**PROBLEM**
Copy everything in the data below from the line containing "The width and height of the screenshot is (567, 319)." down to the line containing "coordinates (114, 108).", with both of those lines included.

**GIVEN DATA**

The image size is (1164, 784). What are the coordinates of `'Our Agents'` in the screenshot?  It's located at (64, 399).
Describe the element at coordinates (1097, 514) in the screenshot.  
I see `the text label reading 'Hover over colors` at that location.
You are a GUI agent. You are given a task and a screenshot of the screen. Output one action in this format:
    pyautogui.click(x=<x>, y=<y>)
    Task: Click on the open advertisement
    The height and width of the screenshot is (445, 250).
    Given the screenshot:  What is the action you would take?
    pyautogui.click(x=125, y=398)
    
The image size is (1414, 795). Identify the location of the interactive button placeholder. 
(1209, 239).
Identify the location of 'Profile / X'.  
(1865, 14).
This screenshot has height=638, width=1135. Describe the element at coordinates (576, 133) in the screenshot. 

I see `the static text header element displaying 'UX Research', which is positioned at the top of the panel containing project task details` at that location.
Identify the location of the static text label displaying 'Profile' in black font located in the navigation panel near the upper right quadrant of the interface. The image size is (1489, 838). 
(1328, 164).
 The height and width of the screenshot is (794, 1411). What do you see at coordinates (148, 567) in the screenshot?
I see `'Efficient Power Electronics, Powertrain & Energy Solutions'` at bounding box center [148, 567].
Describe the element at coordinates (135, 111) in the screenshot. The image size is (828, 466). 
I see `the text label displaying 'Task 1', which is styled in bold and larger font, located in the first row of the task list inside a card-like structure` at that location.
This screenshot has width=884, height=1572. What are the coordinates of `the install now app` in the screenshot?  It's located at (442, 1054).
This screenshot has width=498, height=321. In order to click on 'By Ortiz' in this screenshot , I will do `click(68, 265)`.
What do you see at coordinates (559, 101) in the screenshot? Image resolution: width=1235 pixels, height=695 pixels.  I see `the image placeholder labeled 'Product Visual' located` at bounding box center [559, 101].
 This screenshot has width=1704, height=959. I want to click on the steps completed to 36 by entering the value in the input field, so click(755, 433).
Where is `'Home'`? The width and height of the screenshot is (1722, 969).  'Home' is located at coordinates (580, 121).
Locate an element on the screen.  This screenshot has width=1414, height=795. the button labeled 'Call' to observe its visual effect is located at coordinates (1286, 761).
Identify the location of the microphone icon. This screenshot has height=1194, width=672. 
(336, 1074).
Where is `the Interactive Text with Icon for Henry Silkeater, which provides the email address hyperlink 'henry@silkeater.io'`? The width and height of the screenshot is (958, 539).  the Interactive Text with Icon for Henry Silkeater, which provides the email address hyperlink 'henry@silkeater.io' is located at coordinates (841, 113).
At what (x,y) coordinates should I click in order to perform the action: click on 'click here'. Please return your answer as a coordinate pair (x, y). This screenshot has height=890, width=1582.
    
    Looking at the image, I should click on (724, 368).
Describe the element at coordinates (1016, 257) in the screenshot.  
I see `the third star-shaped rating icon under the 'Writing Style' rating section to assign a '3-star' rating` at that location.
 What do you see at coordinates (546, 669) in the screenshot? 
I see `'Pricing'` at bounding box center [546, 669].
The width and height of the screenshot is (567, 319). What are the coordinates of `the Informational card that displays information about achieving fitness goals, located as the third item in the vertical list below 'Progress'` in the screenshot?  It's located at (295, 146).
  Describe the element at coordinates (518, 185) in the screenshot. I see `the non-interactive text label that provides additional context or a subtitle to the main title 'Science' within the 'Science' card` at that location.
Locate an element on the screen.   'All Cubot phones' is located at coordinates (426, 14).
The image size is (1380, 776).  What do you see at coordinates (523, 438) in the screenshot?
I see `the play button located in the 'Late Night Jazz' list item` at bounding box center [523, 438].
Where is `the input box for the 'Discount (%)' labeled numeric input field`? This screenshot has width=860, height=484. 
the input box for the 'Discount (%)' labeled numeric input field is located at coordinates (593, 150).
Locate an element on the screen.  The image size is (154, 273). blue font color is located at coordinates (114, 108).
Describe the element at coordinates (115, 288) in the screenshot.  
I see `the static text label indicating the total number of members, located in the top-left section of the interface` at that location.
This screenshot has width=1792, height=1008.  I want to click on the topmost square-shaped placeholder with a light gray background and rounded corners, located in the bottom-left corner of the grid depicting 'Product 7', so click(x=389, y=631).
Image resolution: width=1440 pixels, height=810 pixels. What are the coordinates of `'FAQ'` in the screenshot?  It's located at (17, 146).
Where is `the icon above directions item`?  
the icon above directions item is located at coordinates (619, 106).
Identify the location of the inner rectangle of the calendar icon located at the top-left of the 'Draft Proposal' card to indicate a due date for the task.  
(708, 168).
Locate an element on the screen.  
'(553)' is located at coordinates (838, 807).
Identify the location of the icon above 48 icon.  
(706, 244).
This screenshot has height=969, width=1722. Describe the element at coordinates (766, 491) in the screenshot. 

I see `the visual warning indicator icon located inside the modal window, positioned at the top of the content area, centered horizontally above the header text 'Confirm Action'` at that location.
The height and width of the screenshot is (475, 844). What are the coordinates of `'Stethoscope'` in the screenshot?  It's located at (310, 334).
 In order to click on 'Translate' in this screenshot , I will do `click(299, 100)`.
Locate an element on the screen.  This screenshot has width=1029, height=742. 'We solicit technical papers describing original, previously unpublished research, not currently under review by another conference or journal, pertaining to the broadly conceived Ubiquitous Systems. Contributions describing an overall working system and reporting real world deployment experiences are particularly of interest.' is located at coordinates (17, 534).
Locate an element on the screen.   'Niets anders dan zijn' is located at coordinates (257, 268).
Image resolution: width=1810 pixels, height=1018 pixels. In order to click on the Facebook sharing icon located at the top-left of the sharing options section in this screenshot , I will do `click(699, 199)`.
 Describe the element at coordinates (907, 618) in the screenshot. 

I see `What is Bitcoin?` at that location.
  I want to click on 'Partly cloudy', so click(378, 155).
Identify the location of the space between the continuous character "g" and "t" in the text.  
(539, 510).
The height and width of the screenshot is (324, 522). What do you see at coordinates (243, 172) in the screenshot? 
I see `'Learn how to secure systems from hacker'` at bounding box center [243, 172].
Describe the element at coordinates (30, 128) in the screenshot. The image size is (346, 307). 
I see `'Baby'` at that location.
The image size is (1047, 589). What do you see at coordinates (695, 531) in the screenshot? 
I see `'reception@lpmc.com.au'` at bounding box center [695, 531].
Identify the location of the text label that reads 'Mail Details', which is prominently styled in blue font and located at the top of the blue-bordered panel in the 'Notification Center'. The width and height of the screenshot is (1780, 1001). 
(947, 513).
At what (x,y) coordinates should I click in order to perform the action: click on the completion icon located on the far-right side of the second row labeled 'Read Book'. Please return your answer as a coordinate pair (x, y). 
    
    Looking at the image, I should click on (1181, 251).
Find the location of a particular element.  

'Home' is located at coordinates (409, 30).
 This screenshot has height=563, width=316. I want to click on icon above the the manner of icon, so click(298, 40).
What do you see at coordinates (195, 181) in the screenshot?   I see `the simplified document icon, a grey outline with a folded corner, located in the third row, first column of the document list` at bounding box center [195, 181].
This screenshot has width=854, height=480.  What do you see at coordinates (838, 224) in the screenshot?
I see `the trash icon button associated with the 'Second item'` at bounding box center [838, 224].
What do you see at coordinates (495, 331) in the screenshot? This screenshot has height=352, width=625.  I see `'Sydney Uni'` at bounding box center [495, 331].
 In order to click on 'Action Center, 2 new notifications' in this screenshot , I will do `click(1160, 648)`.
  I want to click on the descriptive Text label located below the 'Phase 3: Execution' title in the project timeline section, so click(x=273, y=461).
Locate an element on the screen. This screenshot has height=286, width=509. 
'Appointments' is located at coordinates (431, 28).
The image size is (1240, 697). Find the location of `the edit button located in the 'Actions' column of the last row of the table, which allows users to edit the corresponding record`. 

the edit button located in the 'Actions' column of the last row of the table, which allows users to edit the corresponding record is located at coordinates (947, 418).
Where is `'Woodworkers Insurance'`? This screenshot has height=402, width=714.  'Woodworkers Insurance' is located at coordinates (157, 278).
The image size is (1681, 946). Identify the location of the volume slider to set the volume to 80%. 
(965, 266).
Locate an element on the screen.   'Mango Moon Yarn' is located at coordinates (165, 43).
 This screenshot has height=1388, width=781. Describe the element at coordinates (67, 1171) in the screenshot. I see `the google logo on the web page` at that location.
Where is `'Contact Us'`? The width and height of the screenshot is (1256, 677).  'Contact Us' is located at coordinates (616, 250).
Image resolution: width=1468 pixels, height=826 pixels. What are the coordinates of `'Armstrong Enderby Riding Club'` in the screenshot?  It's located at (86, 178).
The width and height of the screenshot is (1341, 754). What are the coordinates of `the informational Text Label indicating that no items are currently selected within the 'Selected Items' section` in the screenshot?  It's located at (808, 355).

**FINAL ANSWER**
The width and height of the screenshot is (567, 319). What are the coordinates of `the Informational card that displays information about achieving fitness goals, located as the third item in the vertical list below 'Progress'` in the screenshot?  It's located at (295, 146).
  Describe the element at coordinates (518, 185) in the screenshot. I see `the non-interactive text label that provides additional context or a subtitle to the main title 'Science' within the 'Science' card` at that location.
Locate an element on the screen.   'All Cubot phones' is located at coordinates (426, 14).
The image size is (1380, 776).  What do you see at coordinates (523, 438) in the screenshot?
I see `the play button located in the 'Late Night Jazz' list item` at bounding box center [523, 438].
Where is `the input box for the 'Discount (%)' labeled numeric input field`? This screenshot has width=860, height=484. 
the input box for the 'Discount (%)' labeled numeric input field is located at coordinates (593, 150).
Locate an element on the screen.  The image size is (154, 273). blue font color is located at coordinates (114, 108).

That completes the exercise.